She Who Tells a Story: Women Photographers from Iran and the Arab World
Over the past decade, and particularly since September 11, 2001, exhibition organizers, art critics, and the international market have paid more attention to contemporary art from Iran and the Arab world. A variety of cultural initiatives has brought about this change, but it is also an effect of the growing political turmoil in the region. One of the most significant developments is the increasingly important role of women photographers, whose remarkable and provocative work is challenging stereotypes and providing alternative images of the region from those that we are inundated with in the media.
She Who Tells a Story: Women Photographers from Iran and the Arab World, at the Museum of Fine Arts Boston, was the first major North American exhibition of this exceptional photography, introducing the pioneering work of twelve leading contemporary Arab and Iranian women photographers. The exhibition and accompanying book highlight the rich variety of artistic expression and diversity of approaches the photographers have taken to portraying their native lands. As notions of international, national, and personal identity—and in some cases the countries themselves—are being dismantled and rebuilt, the photography reflects the complexities of a region undergoing unparalleled change, balancing its contradictions while challenging stereotypes and addressing social and political issues.
In Arabic, the word rawiya means “she who tells a story,” which is also the name of a recently founded small collective of female photographers based in the Middle East (Iranian Newsha Tavakolian and Jordanian Tanya Habjouqa, both included in the exhibition, are founding members of Rawiya). The photographs in the exhibition are themselves a collection of compelling narratives about contemporary life. They pose questions about concepts of identities and the ways they can be layered, constructed, fragmented, and staged, as the artists reflect on the power of politics and the legacy of war. The photographers explore the visible and the invisible, notions of voice and language, the permissible and the forbidden, and the coexistence of life and war. Ranging in style from fine art to photojournalism, the images offer insight into major political and social issues in a part of the world that is historically misrepresented and often misunderstood.

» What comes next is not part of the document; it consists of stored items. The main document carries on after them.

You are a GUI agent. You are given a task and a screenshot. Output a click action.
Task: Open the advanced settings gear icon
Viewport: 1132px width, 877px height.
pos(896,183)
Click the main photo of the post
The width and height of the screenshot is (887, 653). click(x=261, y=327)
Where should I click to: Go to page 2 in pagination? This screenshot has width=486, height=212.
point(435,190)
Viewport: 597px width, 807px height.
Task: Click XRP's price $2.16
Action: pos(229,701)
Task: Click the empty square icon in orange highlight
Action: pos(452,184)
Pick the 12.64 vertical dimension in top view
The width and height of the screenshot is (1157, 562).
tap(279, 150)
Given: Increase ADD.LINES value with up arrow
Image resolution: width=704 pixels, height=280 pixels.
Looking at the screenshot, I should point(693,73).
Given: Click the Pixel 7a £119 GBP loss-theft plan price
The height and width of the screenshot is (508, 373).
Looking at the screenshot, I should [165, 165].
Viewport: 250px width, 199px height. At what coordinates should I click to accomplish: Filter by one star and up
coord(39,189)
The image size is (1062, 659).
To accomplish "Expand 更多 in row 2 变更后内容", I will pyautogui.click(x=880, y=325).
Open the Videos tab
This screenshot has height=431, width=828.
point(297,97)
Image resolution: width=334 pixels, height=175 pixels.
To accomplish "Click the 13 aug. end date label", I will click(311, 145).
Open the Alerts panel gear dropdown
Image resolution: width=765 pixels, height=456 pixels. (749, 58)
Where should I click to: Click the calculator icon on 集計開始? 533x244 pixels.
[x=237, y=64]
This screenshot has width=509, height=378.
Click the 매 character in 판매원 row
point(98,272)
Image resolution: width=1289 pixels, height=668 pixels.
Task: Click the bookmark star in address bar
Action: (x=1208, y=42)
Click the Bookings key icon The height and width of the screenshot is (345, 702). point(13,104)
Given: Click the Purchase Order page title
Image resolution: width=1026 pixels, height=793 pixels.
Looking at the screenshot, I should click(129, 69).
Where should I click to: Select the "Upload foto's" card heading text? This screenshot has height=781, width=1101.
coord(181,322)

On women artists in Iran in “Contemporary Art in the Middle East,” Lebanese-Iranian freelance curator and gallery owner Rose Issa points out a paradox regarding perceptions of the country: “Iran, the same country that supposedly represses women, can also produce [women directors such as] Samira Makhmalbaf, Rakhshan Bani Etemad, Mania Akbari, and Forough Farrokhzad.” She also highlights some of the young women photographers today who have overcome perceived obstacles to working in Iran. Iranian-born professor and author Hamid Naficy also discusses the emergence of particularly strong women film directors from Iran in recent decades. In “Poetics and Politics of Veil, Voice, and Vision in Iranian Post- Revolutionary Cinema,” Naficy states, “The rise of differently situated women directors is emblematic and constitutive of the forceful emergence of women into the public space in many spheres, including politics, cinema, tele- vision, press and performing and visual arts.”
In her book Art Press, Omid Rouhani comments that after the Islamic Revolution of 1979, Iranian women artists “began looking for ways of proving and expressing their identity, and did so well before men. This autobiographical, personal vision of collective social and individual issues, both existential and philosophical, was more prominent in work by women. And in this regard a new phase began with the presidential elections of June 2009: beyond questions of self-discovery, feminism and equality, new issues await today’s women artists.” Women have frequently been at the heart of, or very active in, social change, as seen in the recent protests in Iran and the Arab world.
Newsha Tavakolian, born and based in Tehran, feels significantly empowered as a female photographer and as an Iranian woman. “When you see me at my work,” she said in a 2012 interview, “I always wear long, long abaya and my hijab because then I have power that way.” Even as the government requires women to wear a hijab in public, women such as Tavakolian use the covering to wield more autonomy and agency.
While the majority of photographers in this exhibition do not wish to be categorized solely as women photographers, several recognize that their experiences differ from those of their male counterparts. Egyptian photographers Rana El Nemr and Nermine Hammam refer to being in privileged positions as women. As Hammam stated in a 2012 interview, “Gender comes into play in the way people respond to me as a female photographer.” She suggests that in her series Uppekha, the images would have been different if she had been a man because her subjects would have reacted differently to the experience of being photographed.
She Who Tells a Story seeks to use the photographers’ aesthetic as a tool to help understand the complexities of a region that are too often simplified. It is an invitation and opportunity for all, not only to discover new photography but also to shift perspectives and open a cultural dialogue.